▶ _Texte fourni_:
────
Du sentiment à l’action

Imaginons un instant les dix plus grandes villes du monde submergées par les eaux: de New-York et Miami à Tokyo, en passant par Abidjan, Amsterdam et Rotterdam. Des événements climatiques extrêmes balayeraient les récoltes et compromettraient notre sécurité alimentaire. L’acidité des océans désorienterait plus encore les organismes marins, 30% de la biodiversité terrestre serait perdue et un tiers des espèces mammifères se déplacerait de plusieurs centaines de kilomètres. C’est le tableau apocalyptique peint de la gouache scientifique.

Le choix posé à l’humanité est d’agir ou de souffrir. Après les observations littéraires de l’ère industrielle (lire Germinal ou La Bête humaine de Zola ainsi que Les Villes tentaculaires d’Emile Verhaeren) et les premières études scientifiques sur la pollution du début du XXe, la conscience écologique est née dans les années 70. Cela fait presque 50 ans de conscience! Et nos émotions portent sur les petits ours polaires affamés et rachitiques s’agrippant à un morceau de banquise disloquée et fondue. Mais à quand l’action? À quand des règles? À quand une législation contraignante? À quand des politiques ambitieuses dignes de l’Histoire?
────
▶ _Données_:
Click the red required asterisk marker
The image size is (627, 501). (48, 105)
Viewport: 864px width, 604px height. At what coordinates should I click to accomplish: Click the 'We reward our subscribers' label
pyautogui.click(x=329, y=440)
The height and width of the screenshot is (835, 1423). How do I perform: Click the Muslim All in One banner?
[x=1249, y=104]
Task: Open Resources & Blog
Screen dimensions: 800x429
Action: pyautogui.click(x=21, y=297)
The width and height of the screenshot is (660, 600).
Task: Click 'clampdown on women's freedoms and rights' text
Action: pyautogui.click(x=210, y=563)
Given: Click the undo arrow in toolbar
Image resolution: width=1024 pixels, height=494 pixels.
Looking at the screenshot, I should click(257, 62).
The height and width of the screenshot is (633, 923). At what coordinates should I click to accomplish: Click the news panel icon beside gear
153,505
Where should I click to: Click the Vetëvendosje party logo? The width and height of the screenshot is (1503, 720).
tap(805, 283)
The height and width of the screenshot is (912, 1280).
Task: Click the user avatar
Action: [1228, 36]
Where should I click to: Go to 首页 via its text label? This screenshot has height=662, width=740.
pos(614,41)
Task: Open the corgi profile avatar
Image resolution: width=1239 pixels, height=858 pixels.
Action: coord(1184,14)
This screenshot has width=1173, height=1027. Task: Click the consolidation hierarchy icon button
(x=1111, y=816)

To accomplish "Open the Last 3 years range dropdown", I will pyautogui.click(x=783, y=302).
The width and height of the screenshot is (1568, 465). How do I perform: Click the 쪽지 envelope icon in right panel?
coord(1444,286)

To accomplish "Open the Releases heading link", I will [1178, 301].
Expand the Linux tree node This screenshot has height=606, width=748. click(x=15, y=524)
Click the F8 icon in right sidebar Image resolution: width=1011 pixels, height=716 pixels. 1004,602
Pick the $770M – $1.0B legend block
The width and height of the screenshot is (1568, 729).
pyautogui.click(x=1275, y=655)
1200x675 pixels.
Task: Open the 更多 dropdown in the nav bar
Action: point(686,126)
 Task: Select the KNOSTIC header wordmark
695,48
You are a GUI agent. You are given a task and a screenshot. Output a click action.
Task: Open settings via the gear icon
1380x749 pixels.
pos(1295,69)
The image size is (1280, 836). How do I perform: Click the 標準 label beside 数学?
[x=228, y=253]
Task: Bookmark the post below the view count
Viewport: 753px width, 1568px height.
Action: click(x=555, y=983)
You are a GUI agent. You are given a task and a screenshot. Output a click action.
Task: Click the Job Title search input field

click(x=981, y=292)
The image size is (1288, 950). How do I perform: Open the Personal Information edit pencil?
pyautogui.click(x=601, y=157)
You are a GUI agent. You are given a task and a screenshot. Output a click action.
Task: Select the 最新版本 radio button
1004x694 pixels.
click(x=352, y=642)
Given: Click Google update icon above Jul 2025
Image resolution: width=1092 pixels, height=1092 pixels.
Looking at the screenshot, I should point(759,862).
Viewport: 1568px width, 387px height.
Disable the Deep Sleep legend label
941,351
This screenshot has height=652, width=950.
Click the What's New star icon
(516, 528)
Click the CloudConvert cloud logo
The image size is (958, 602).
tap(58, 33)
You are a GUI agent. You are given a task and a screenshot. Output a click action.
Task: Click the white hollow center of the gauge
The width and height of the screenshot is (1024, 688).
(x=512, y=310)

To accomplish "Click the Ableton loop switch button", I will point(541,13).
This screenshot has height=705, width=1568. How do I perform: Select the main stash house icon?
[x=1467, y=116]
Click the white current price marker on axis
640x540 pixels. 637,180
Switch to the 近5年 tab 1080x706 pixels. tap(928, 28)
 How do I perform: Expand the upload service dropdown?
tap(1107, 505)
────
▶ _Consigne_: Poursuivez le texte sur l'urgence d'agir face au dérèglement climatique, à la suite de sa dernière phrase.

▶ _Réponse attendue_:
Certes, 196 Etats ont choisi d’agir en se posant l’objectif de cantonner la hausse à 2° et de réduire nos émissions de gaz à effet de serre de 40% d’ici 2050. Mais force est de constater qu’après les Accords de Paris sur le climat de 2015, (texte le plus largement et le plus rapidement signé de l’histoire de l’humanité), nous ne sommes même pas à la hauteur de nos engagements!

Les investissements mondiaux dans les énergies renouvelables et les techniques vertes ont augmenté de 16% en 2014, ce qui représente 300 milliards qui seront doublés d’ici 2020. Mais cela n’est rien, comparé aux 4.700 milliards, qui sont encore chaque année, investis dans les énergies fossiles.

En ce mois de mars 2019, nous avons en tête l’image ô combien virginale de la petite Greta Thunberg, jeune activiste suédoise de seize ans, lors d’une conférence à l’UE. L’adolescente est à l’origine du mouvement des «vendredis pour l’avenir», qui mobilise lycéens et étudiants séchant les cours pour manifester pour la défense de l’environnement. Ses nattes délicatement tressées de chaque côté de son visage d’enfant qui lui donnent des airs de Laura Ingalls dans La Petite Maison dans la prairie, son éloquence impeccable, son intelligence indéniable au service d’une noble cause sont autant de qualités que nous aimons et qui attirent caméras et micros.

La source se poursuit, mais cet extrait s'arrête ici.